OPINION:
Black Friday bargain hunters are scouring circulars and combing through websites in search of ways to save on Christmas shopping, and many of them are missing a bargain they could get by driving to shops and stores in states with low — or no — sales taxes.
Americans expect to spend nearly $60 billion this weekend — more than $410 per shopper. Because sales tax rates vary from state to state, sometimes dramatically, bargain-hunting motorists willing to drive to another state can save up to 10 percent on Black Friday shopping.
Four states — Delaware, Oregon, Montana and New Hampshire — impose no state or local sales taxes. Nor does Alaska, but towns and cities can apply local option taxes, and some do. The Tax Foundation calculates a statewide average of just 1.69 percent in Alaska.
Tennessee levies an average combined state and local sales tax of 9.45 percent, the highest in the nation. A typical Tennessean will pay $39 in taxes on their holiday shopping.
It wouldn’t make economic sense for a Memphis shopper to drive to Bozeman — a distance of 1,100 miles — to save $40 in Tennessee sales taxes, but many Americans in high sales tax states make a short drive to states with a low sales tax, or no sales tax at all. Savings on big-ticket items, such as computers, television sets and major appliances can be substantial.
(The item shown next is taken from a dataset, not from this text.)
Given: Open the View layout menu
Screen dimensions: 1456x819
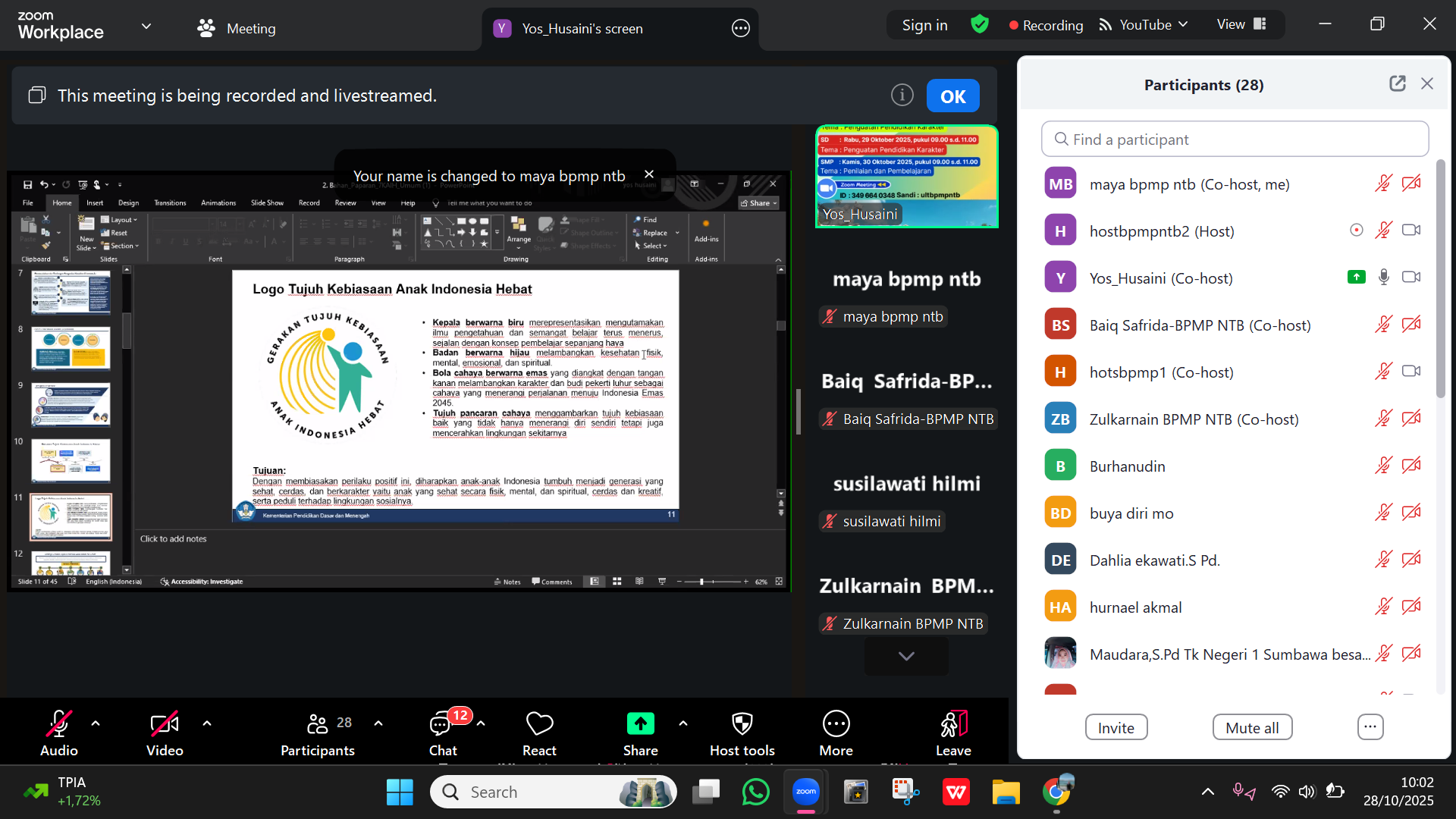Looking at the screenshot, I should (1241, 25).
States with high sales taxes, imposed by legislators who think the way to collect buckets of revenue is to impose steep tax rates, lose millions of dollars instead. Not only does tax revenue in states with high sales taxes decline, but businesses are hurt when they’re forced to compete with competitors in lower tax states. Economic growth and job creation suffer.
Every year, for example, hundreds of thousands of bargain hunters go from Metropolitan Philadelphia, where average sales taxes are more than 6.3 percent, to shop in nearby Delaware, which is has no sales tax. The 20-minute drive from downtown Philadelphia to Wilmington can yield big savings.
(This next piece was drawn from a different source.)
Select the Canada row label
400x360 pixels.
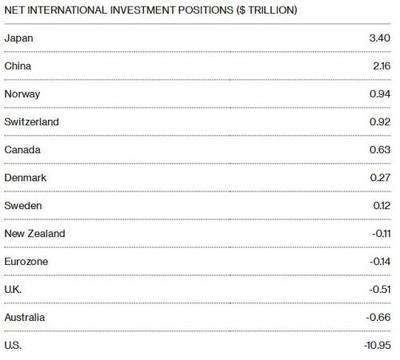click(x=22, y=150)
Hotels in New Hampshire have begun offering specials to shoppers fleeing to the state in search of tax-free shopping. Parking lots at malls tell the tale, with license plates from New England and high-tax New York identifying shoppers who come from near and not so far away.
No state gets more of such revenue than Oregon, which attracts shoppers from adjoining Washington, which has the nation’s fourth-highest sales tax, at 8.88 percent, and California (eighth-highest) and Nevada (14th-highest). Idaho, which borders Oregon on the east, extracts a 6 percent sales tax. That’s good news only for merchants in Oregon, which has no sales tax.
Legislators who argue that their states can’t afford to lower their sales taxes have it backward. They actually can’t afford not to. Lowering sales tax rates won’t hurt a state’s bottom line. They’ll collect more revenue. Otherwise, Black Friday can take on a new meaning as merchants have to turn out the lights.